# Polynesian Style Spare Ribs?



## spryte (Oct 8, 2004)

Anyone have a tried and true recipe for spare ribs like you'd get at a Chinese restaurant in the Boston area?  I'm working on a menu for a luau and need to try out some recipes!  =)
Thanks!!!!


----------



## masteraznchefjr (Oct 8, 2004)

So i don't really know how much of each casue ijust measure stuff with my eye or when i think its enough. 

take chinese black vingegar pour apprx 1 1/2 cups, crushed garlic - 2 or 3 cloves, 3 table spoons of sugar, soy sauce like 1/2 cup or 3/4 cup, a little salt, Marinate the ribs in this with a bag for two days or 3 then grill it or bake it.


----------



## norgeskog (Oct 8, 2004)

masteraznchefjr said:
			
		

> So i don't really know how much of each casue ijust measure stuff with my eye or when i think its enough.
> 
> take chinese black vingegar pour apprx 1 1/2 cups, crushed garlic - 2 or 3 cloves, 3 table spoons of sugar, soy sauce like 1/2 cup or 3/4 cup, a little salt, Marinate the ribs in this with a bag for two days or 3 then grill it or bake it.

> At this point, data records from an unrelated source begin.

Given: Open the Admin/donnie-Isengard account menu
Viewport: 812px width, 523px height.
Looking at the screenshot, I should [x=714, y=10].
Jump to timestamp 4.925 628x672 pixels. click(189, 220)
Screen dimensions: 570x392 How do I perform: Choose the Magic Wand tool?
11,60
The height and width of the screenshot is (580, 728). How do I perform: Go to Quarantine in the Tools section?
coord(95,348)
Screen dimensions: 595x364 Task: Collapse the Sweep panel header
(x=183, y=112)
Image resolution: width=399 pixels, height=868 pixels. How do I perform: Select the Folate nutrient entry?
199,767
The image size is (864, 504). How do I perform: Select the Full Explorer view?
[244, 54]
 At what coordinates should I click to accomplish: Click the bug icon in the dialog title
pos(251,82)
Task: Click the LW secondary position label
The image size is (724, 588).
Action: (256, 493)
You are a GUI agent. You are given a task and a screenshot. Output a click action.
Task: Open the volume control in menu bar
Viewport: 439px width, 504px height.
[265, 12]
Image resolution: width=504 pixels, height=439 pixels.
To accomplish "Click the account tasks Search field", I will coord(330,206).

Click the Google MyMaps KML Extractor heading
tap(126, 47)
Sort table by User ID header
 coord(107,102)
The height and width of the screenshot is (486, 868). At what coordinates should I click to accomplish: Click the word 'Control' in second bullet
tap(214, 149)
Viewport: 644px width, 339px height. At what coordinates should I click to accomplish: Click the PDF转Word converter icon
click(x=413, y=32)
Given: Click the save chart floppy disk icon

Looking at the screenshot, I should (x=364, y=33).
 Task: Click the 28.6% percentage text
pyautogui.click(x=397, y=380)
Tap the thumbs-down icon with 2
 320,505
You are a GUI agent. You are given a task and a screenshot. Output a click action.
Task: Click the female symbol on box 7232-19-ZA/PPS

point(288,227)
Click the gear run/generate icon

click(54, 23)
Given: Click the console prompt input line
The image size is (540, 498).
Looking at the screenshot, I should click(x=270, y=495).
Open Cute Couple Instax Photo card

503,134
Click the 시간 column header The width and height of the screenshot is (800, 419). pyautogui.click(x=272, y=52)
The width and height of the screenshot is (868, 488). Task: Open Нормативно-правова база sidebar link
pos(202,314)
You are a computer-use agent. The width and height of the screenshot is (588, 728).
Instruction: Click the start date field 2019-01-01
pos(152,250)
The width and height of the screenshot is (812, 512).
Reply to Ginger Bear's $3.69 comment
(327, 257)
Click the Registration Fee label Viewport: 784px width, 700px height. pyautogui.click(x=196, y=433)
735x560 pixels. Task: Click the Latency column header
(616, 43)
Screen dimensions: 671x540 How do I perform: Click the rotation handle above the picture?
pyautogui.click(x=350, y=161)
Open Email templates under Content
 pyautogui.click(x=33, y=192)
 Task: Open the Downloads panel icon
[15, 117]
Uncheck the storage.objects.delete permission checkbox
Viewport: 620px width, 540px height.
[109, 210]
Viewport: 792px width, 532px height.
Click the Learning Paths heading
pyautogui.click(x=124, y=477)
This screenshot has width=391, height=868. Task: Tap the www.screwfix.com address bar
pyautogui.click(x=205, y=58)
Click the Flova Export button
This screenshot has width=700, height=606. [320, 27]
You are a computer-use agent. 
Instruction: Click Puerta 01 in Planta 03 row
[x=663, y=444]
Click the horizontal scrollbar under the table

I have never heard of Chinese black vinegar, somewhat like balsamic?


----------



## masteraznchefjr (Oct 8, 2004)

youll find it in a chinese store its looks like this


----------



## norgeskog (Oct 8, 2004)

Thanks, I will look for it.


----------



## Psiguyy (Oct 8, 2004)

I like to make a paste out of Chinese bean sauce, sugar, garlic, ginger, dash of 5-spice, soy sauce, and oyster sauce.  Rub into ribs.  Marinate over night.  Cook slow on indirect heat in a grill until tender.  

The bean sauce is the brown stuff that usually comes in jars.  It's fermented soy beans.  About equal parts bean sauce and sugar.  The rest by taste.  Soy sauce and Oyster sauce just to thin it out a bit.  I do it in a food processor to break up the beans.


----------



## spryte (Oct 9, 2004)

Thanks!!!


----------